Over the past couple of weeks, I watched Aitch Alberto’s film Aristotle and Dante Discover the Secrets of the Universe a total of six times in cinemas, and I cried my eyes out three of those times. Between viewings when I wasn’t watching the movie, I was thinking about the movie. The movie never left my mind, and my heart remained right in the zone of the movie, too. The movie showed at only one cinema here in Boston, at AMC Boston Common, so that’s where I saw all of my screenings except for one last Sunday, which I watched from way at the top of the balcony of the gorgeous Art Deco cinema up in Brattleboro, Vermont called the Latchis Theatre, where I thanked the manager through my tears after the movie for showing it on the big beautiful screen in the historic main moviehouse. And now, before I say what I have to say about the film (which is quite a lot), I’ll make one really big statement: for me this movie is even better than Ang Lee’s Brokeback Mountain, which is a movie that I still adore today, and as much as I totally and unendingly love Heath Ledger and Jake Gyllenhaal in that film, the two young actors in this new movie, Max Pelayo (as Aristotle Mendoza) and Reese Gonzales (as Dante Quintana), give performances that are even deeper and more significant than those in Brokeback Mountain.
The film is adapted from Benjamin Alire Sáenz’s popular and groundbreaking 2012 young adult novel of the same title, which I read several years ago at the online suggestion of the gay novelist Garth Greenwell, who really championed its importance. The movie’s screenwriter and director Aitch Alberto, a Latina transwoman, has perfectly distilled what’s necessary to retain from the novel on every single level and translated it to film exactly in all of the right ways, stylistically and otherwise, and I honestly don’t think that the book could have been adapted any better than it is in this film. Apparently, there’s a much longer director’s cut, and although I could feel a few of the missing parts that trimmed the movie down from nearly three hours to about 90 minutes, I still felt that it all fit together admirably despite the standard commercial compromises that producers and studios often force upon directors. Aitch Alberto’s director’s cut will make its way to us someday, I’m fairly certain of that. What’s clear is that this director poured her entire heart and soul into making this movie, and into walking the slim tightrope to craft it in ways that will not only move a wide array of audiences internationally for decades to come, but will also actually help to save and reconfigure the lives of young LGBTQ+ viewers. Yes, this movie is that important.

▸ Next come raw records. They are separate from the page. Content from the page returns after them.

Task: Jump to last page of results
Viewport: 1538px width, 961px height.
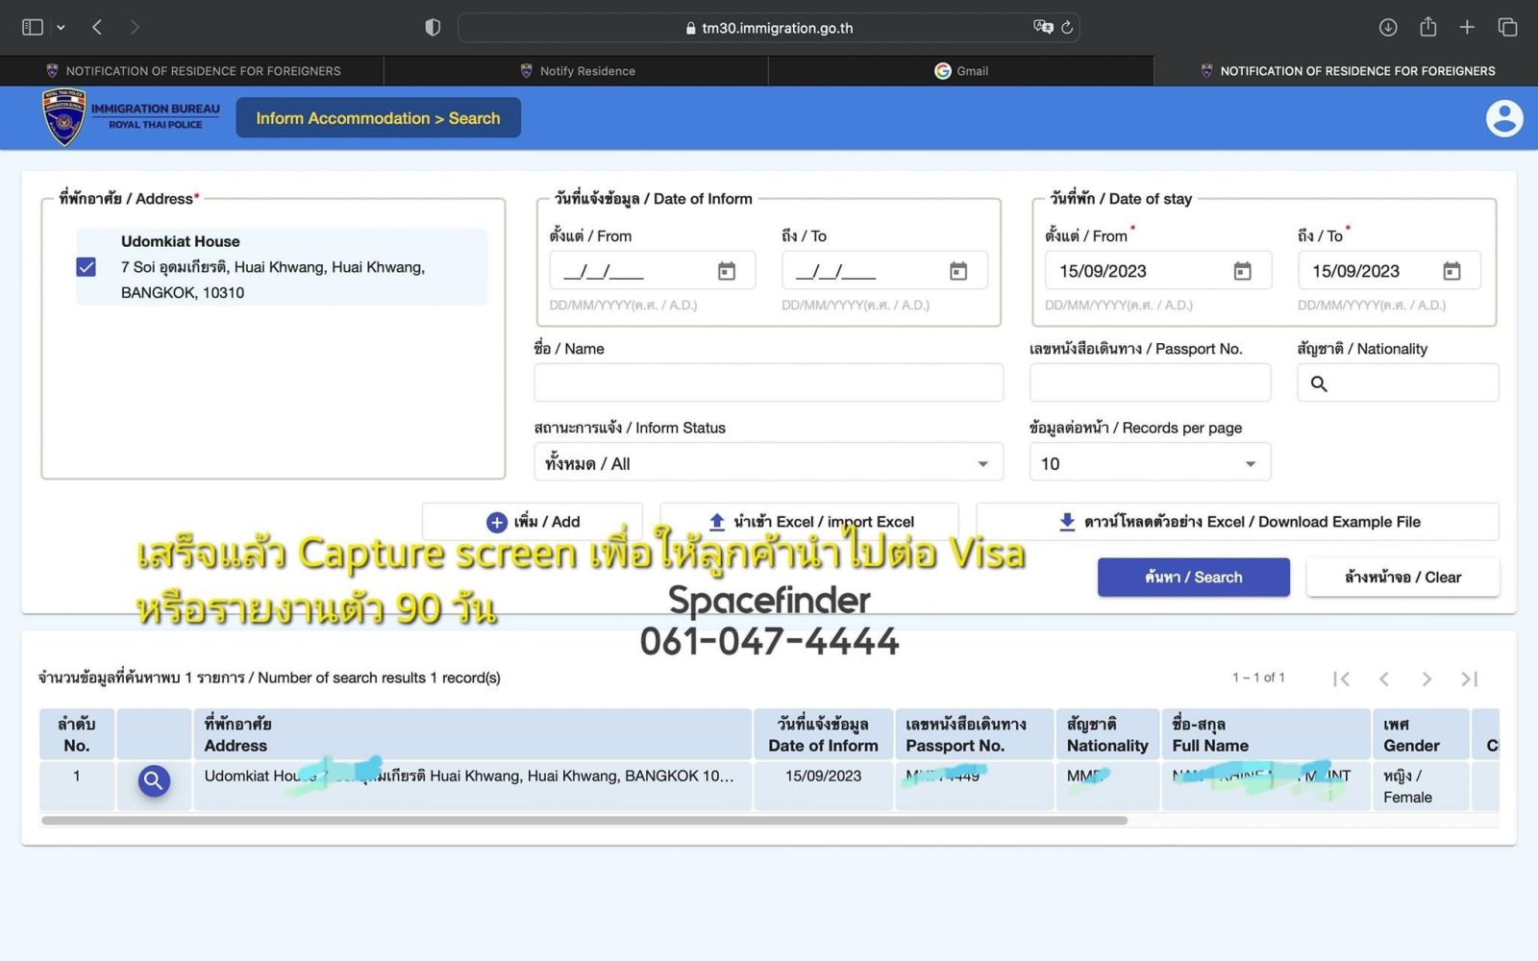Action: 1469,679
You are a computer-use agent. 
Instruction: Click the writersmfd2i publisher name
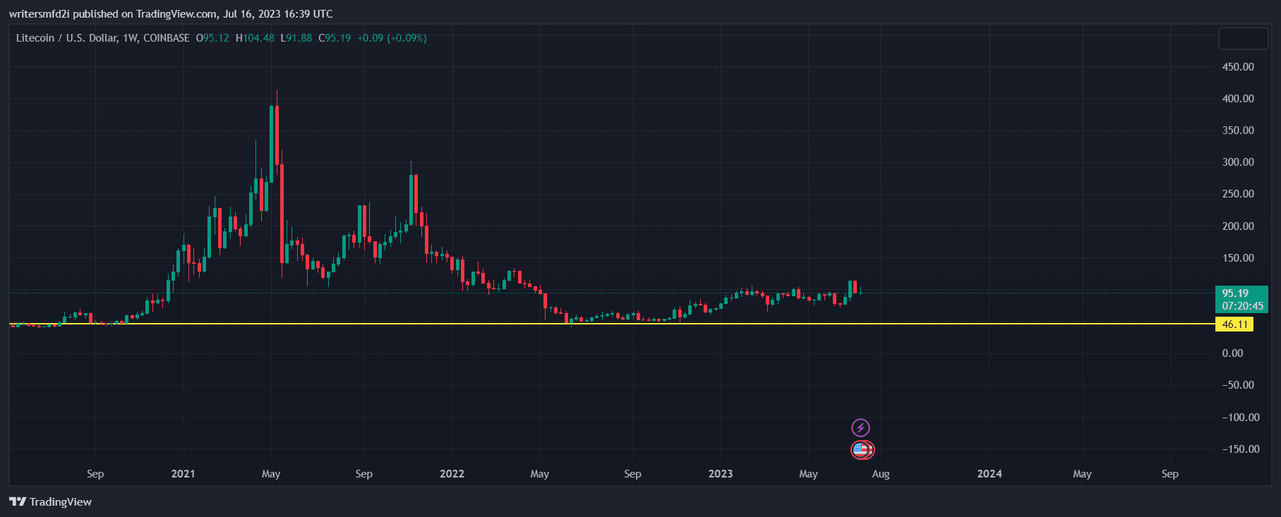(x=39, y=14)
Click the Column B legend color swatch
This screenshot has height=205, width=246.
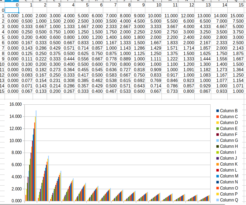click(218, 111)
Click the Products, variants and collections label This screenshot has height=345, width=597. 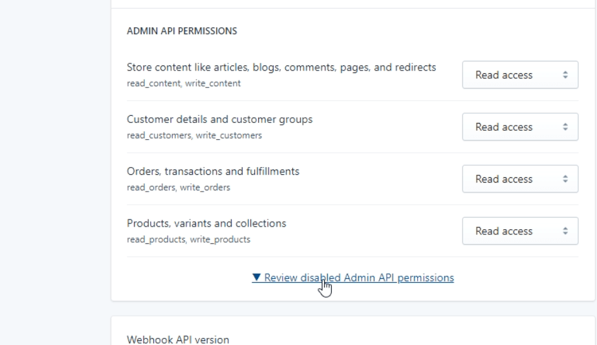pos(206,223)
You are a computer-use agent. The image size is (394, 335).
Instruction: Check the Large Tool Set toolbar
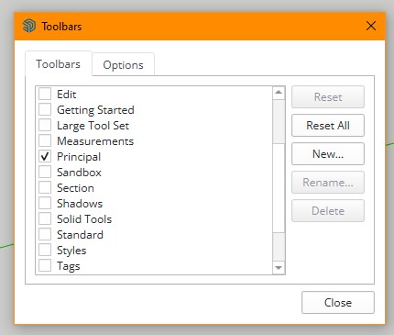click(x=45, y=125)
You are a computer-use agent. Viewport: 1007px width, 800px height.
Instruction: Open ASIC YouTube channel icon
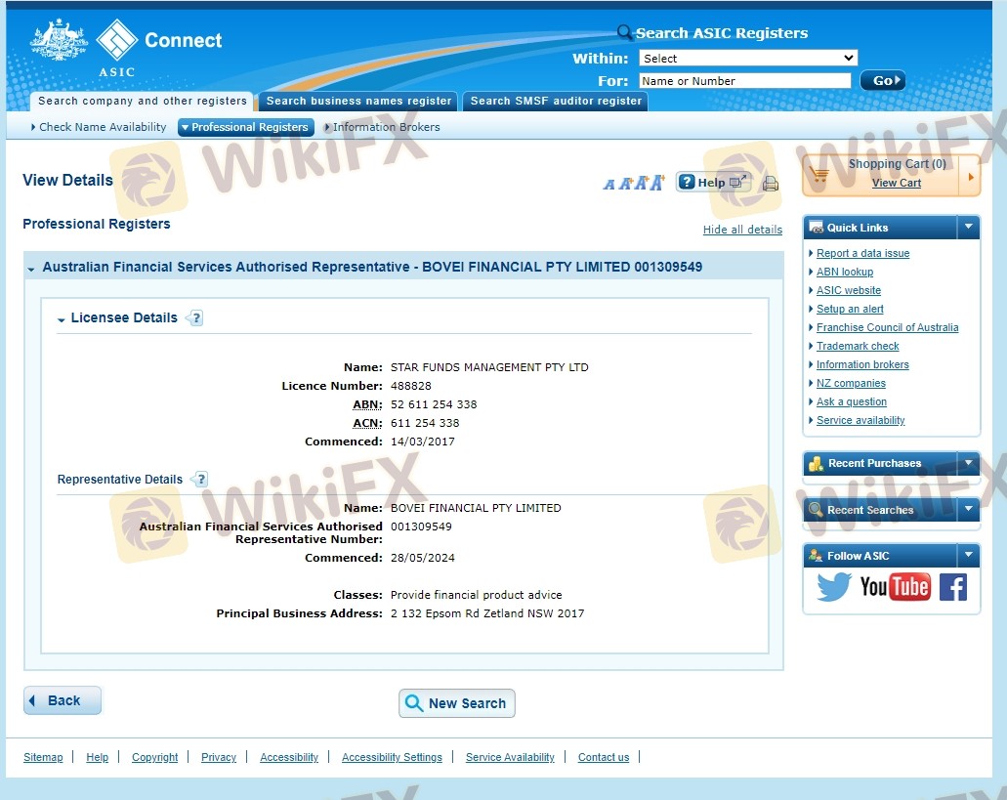click(895, 587)
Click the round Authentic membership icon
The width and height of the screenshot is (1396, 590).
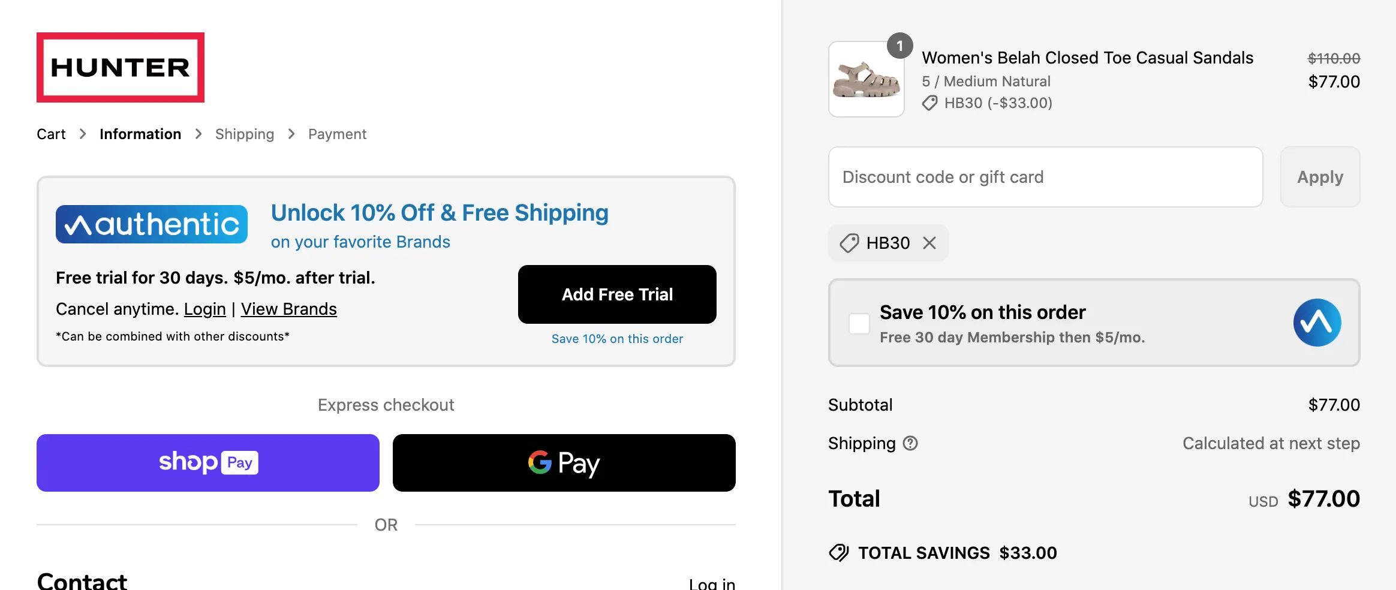[1317, 323]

At the film’s delicate center is Max Pelayo’s Ari Mendoza, a conflicted yet still hopeful young Mexican-American guy in high school in El Paso, Texas in 1987. He meets Reese Gonzales’ more outwardly cheerful and (semi) well-adjusted Dante Quintana that summer at a local swimming pool, where Dante teaches Ari how to swim since he’d never learned. The tenderness of those opening scenes, leading up to and including the film’s opening title card, could not be more flawlessly balanced and conceived. The year 1987 happens to be my favorite year in pop culture, and I was whisked right back to my own youth as a struggling soon-to-be-gay kid in Cincinnati, Ohio by the film’s details and specificities. All of this is done in a very gentle way, so that we’re immediately invested in the complicated interplay between these two characters. Pelayo and Gonzales expertly (especially as younger actors) set up their dichotomy, and what’s fascinating is how the relationship of the two boys in the film develops gradually and intimately but not necessarily along the definitive lines of sexuality itself, though that does eventually arise as the two boys come of age via a series of letters that they write back and forth to one another when Dante’s English professor father Sam (Kevin Alejandro, an adorable dad if ever there was one) takes his family away from El Paso to Chicago due to a university teaching gig for a year.
By that point in the narrative, Ari and Dante have already cemented their intense friendship. Dante shares with Ari some poetry and art to try to open him up. Ari’s heart has mostly clamped shut because his parents’ hearts have also closed somewhat, for tragic reasons that are revealed to us later in the film regarding Ari’s older brother Bernardo, who’s in prison. I wish that the amazing Latinx cast of older actors who portray the parents and guardians of Ari and Dante, actors who are all so excellent in finely calibrated roles — from the wonderful Eva Longoria as Dante’s caring mom, to the remarkable Eugenio Derbez as Ari’s distant yet loving father, to the touching Valerie Falcón as Ari’s deeply supportive mother, to the luminous Marlene Forte as Ari’s doting lesbian aunt, Tia Ophelia — would receive the kind of attention they so fully deserve for their performances (such as a Screen Actors Guild Award for Best Ensemble, to be honest).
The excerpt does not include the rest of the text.